I found that there was a surprising lack of comparisons available online between linear chain conditional random fields and hidden Markov models, despite the many similarities between the two. So, in this post, I’ll cover some of the differences between two types of probabilistic graphical models: Hidden Markov Models and Conditional Random Fields. Specifically, I’ll describe the different interfaces that two algorithms, the Viterbi algorithm and the forward-backward algorithm, take when used for each kind of model.

Hidden Markov Models

The diagram below illustrates the architecture of a hidden Markov model, with the hidden states on the left in blue and the observed states on the right in green. The parameters of the model are the arrows in the diagram, where the transition probabilities represent the probability of going from one hidden state to another, and the emission probabilities represent the probability of going from one hidden state to one observed state. This diagram illustrates a single time step. The observed states being modeled can be any kind of discrete data; for example, each observed state could represent a word (such as with the Subreddit Simulator).

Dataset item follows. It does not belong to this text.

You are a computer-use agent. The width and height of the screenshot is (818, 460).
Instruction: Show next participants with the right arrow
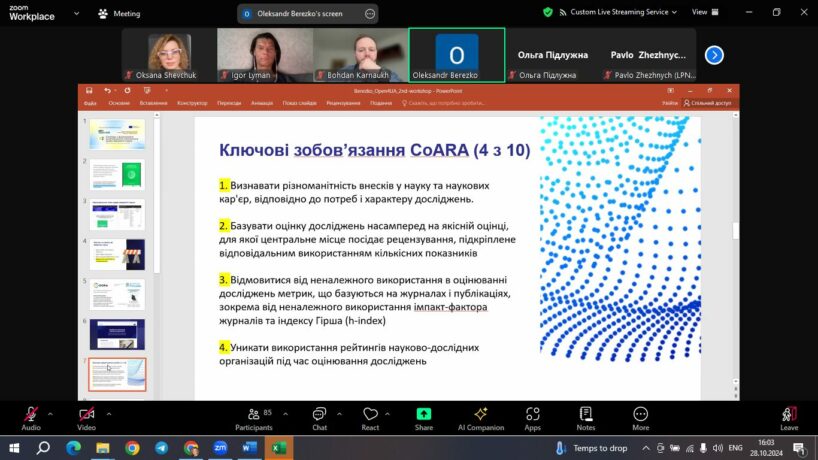pos(714,55)
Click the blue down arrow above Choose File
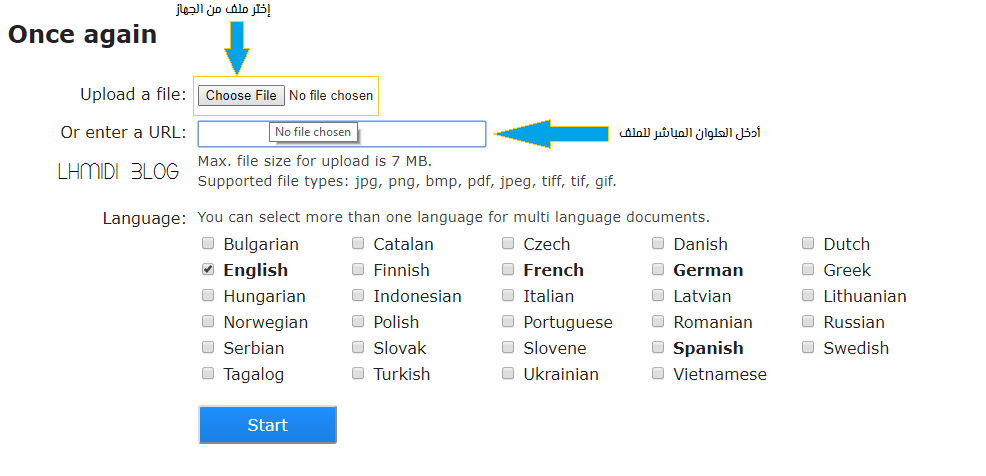The image size is (986, 476). pyautogui.click(x=236, y=48)
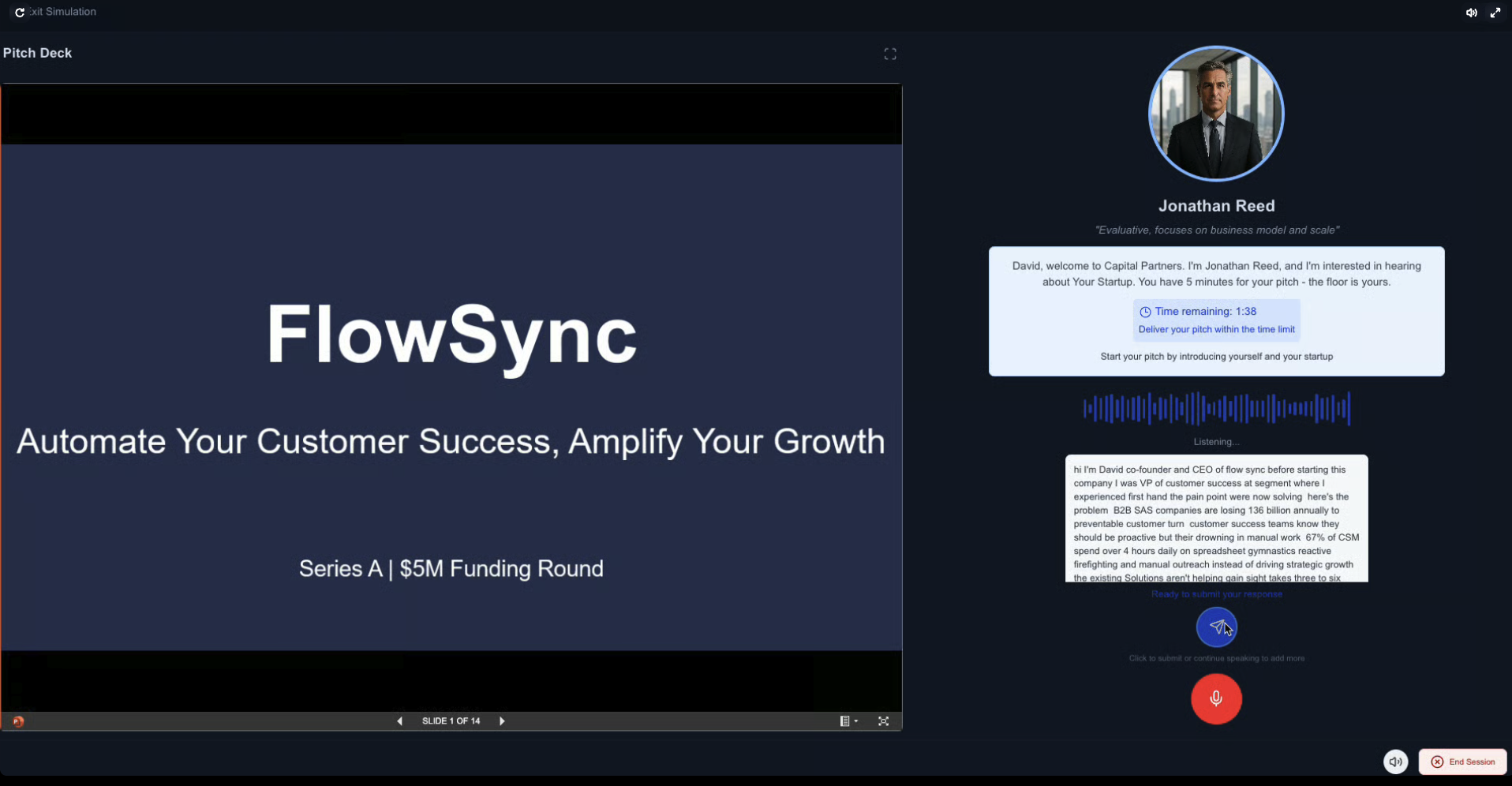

To expand this model over multiple time steps, we can draw consecutive samples from the model. The probability of each state depends only on the probability distribution over the states in the previous timestep and the probability of transitioning between states. This leads to a forward-generative model, as in the image below.

Mathematically, the probability of an observed sequence $X = x_1, x_2, …, x_N$ is here defined as a function of a sample sequence of hidden states $H = h_1, h_2, …, h_N$ drawn from the space of all possible sequences of hidden states $\mathscr{H}$.

p(X) = \sum_{H \in \mathscr{H}} \prod_{i = 1}^{N} p(x_i | h_i) p(h_i | h_{i - 1})

The forward-backward algorithm, as described in this tutorial by Michael Collins, is used to find the marginal probability $p(h_i | X)$. Assuming we know the emission probabilities $p(x_i | h_i)$ and the transition probabilities $p(h_i | h_{i - 1})$, the forward backward algorithm is given by the equations below.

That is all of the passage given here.